[comp.sys.atari.st] 68030 Chip Clarifications

daveh@cbmvax.commodore.com (Dave Haynie) (06/12/90)
In article <524@cvbnetPrime.COM> jshekhel@feds19.UUCP (Jerry Shekhel ) writes:
>In article <10373@batcomputer.tn.cornell.edu> (Daniel S. Riley) writes:

>>That wasn't mindless ravings.  Seriously, that 1/3 number confuses me--it
>>should be lots higher.  Going from a 16 bit to 32 bit machine and doubling
>>the clock speed (8 MHz to 16 MHz) should give you at least a factor of 4,
>>and then some because the '30 takes fewer clocks to do some things.

>Not really, becase at 16 MHz, an uncached system is no longer zero-wait,
>unless you use 60ns DRAMs, which I doubt these machines will use.  Am I
>wrong about this?  I'd like to know for sure.

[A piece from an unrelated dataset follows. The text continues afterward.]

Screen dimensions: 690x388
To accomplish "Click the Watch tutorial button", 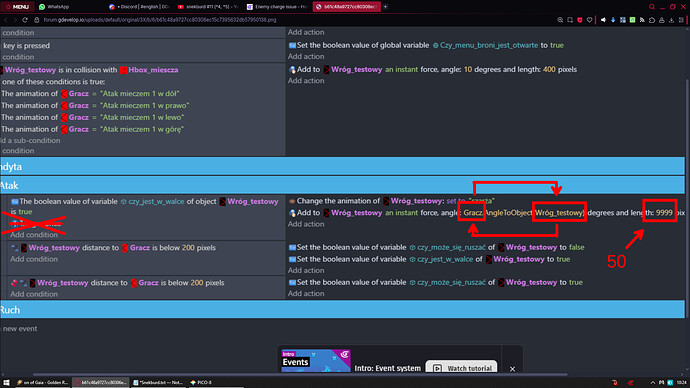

Well, you're right about wait-states, but that doesn't matter.  In rough
terms, you get quite a few "factor of two" optimizations.  First there's
bus width.  The 32 bit vs. 16 bit bus does help considerably, mainly based
on the way the 68030 fetches, and its instruction pipeline works.  Much
plain 68000 code is 32 bit code/data, and even that which isn't is going to
get a boot from the pipeline.  Next comes the clock speeds, which are
typically 2x-3x that of a 68000's clock.  Then you get the memory cycle,
which is twice as fast at the same clock speed, without wait states: the
'030 fetches 32 bits in 2 clocks, the 68000 fetches 16 bits in 4 clocks.
Next come the caches.  A cache hit really takes 2 clocks, but it also has
the effect of freeing up the bus unit.  So if the CPU needs an instruction
and a datum, and one is in the cache, fetching one from the bus and one
from the cache is a big win.  In fact, in the case of cache hits for both
instruction and data, the 68030's Harvard architecture permits both to be
used at the same time -- it's basically 64 bits internally.  If you all up
all these possible "factor of 2" improvements, you conclude that a 68030
at 16MHz might run roughly 16 times faster than a 68000 at 8MHz.  That's
really a peak value, but considering the optimizations done on many of the
standard instructions, the peak performance might be even higher.  Now,
in reality, you're not always running simultaneous cache hits, you may not
have a full pipeline, and you may not be running with 0 wait state memory.
But it's quite reasonable to see a factor of 4-8 speedup in common, ordinary
CPU bound applications.

>-- JJS


-- 
Dave Haynie Commodore-Amiga (Amiga 3000) "The Crew That Never Rests"
   {uunet|pyramid|rutgers}!cbmvax!daveh      PLINK: hazy     BIX: hazy
	"I have been given the freedom to do as I see fit" -REM